GIVEN TEXT =
>> BEGIN

And, as for Josh Frydenberg. Well…
Turnbull does make a compelling case for the absurdity of suggesting that Josh has allegiance to Hungary, given that his parent’s were Holocaust survivors and declared non-citizens. However, the problem will be changes in Hungarian law, because, well, if the law says that Frydenbeg has Hungarian citizenship then it’s pretty much another one of those technicalities which is seeing an unusually high turnover rate in our senators. After all, nobody asked Scott Ludlum or Larissa Waters whether they liked their respective alternative homelands or not. It’s therefore irrelevant to suggest his feelings about Hungary would matter. One might as well argue that he’d surely have some sympathy for those on Manus Island because he’d understand the problems of being a stateless refugee because of his parents.

>> END

SOURCE MATERIAL =

>> BEGIN

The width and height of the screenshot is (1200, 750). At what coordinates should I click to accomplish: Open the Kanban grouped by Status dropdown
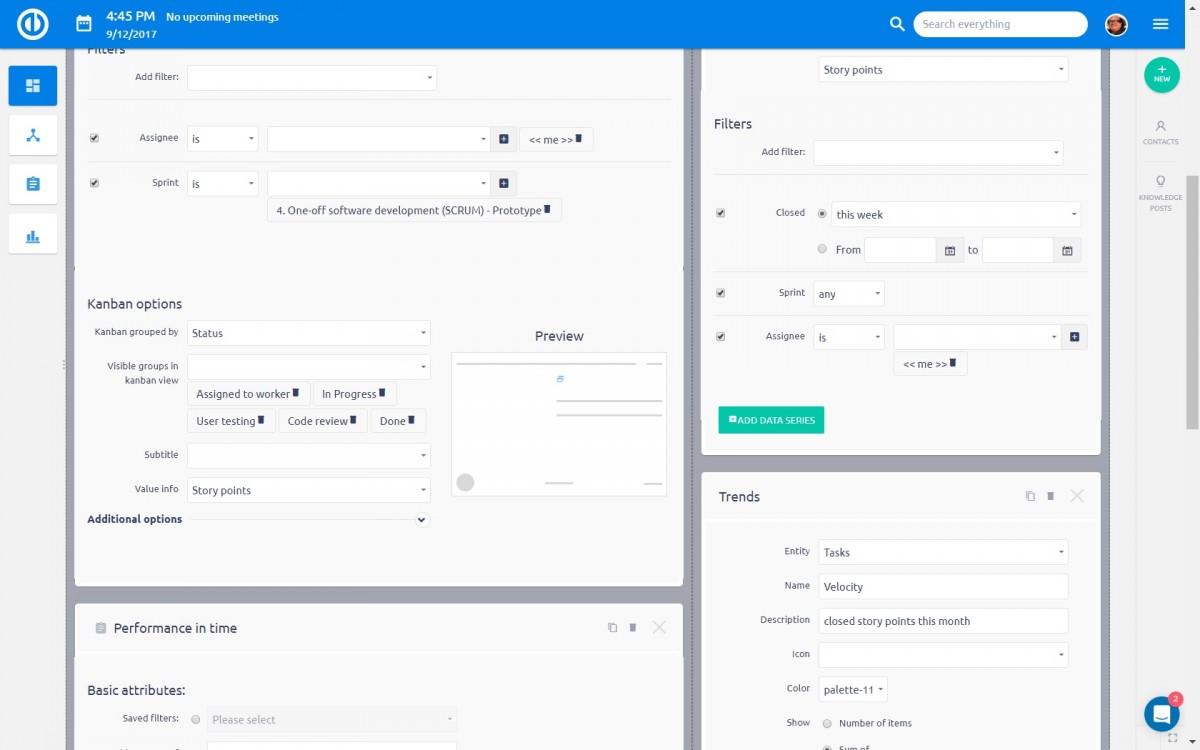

>> END

PROBLEM SET =
a - From the passage on Josh Frydenberg's citizenship, write out the part that starts with the words containing "And, as for" and ends with "of his parents.".
b - Render this sentence from the passage on Josh Frydenberg's citizenship in Spanish: "It’s therefore irrelevant to suggest his feelings about Hungary would matter."
Work only from the passage on Josh Frydenberg's citizenship, not from the data.

EXERCISE RESULTS =
a -
And, as for Josh Frydenberg. Well…
Turnbull does make a compelling case for the absurdity of suggesting that Josh has allegiance to Hungary, given that his parent’s were Holocaust survivors and declared non-citizens. However, the problem will be changes in Hungarian law, because, well, if the law says that Frydenbeg has Hungarian citizenship then it’s pretty much another one of those technicalities which is seeing an unusually high turnover rate in our senators. After all, nobody asked Scott Ludlum or Larissa Waters whether they liked their respective alternative homelands or not. It’s therefore irrelevant to suggest his feelings about Hungary would matter. One might as well argue that he’d surely have some sympathy for those on Manus Island because he’d understand the problems of being a stateless refugee because of his parents.

b - Por lo tanto, es irrelevante sugerir que sus sentimientos hacia Hungría importarían.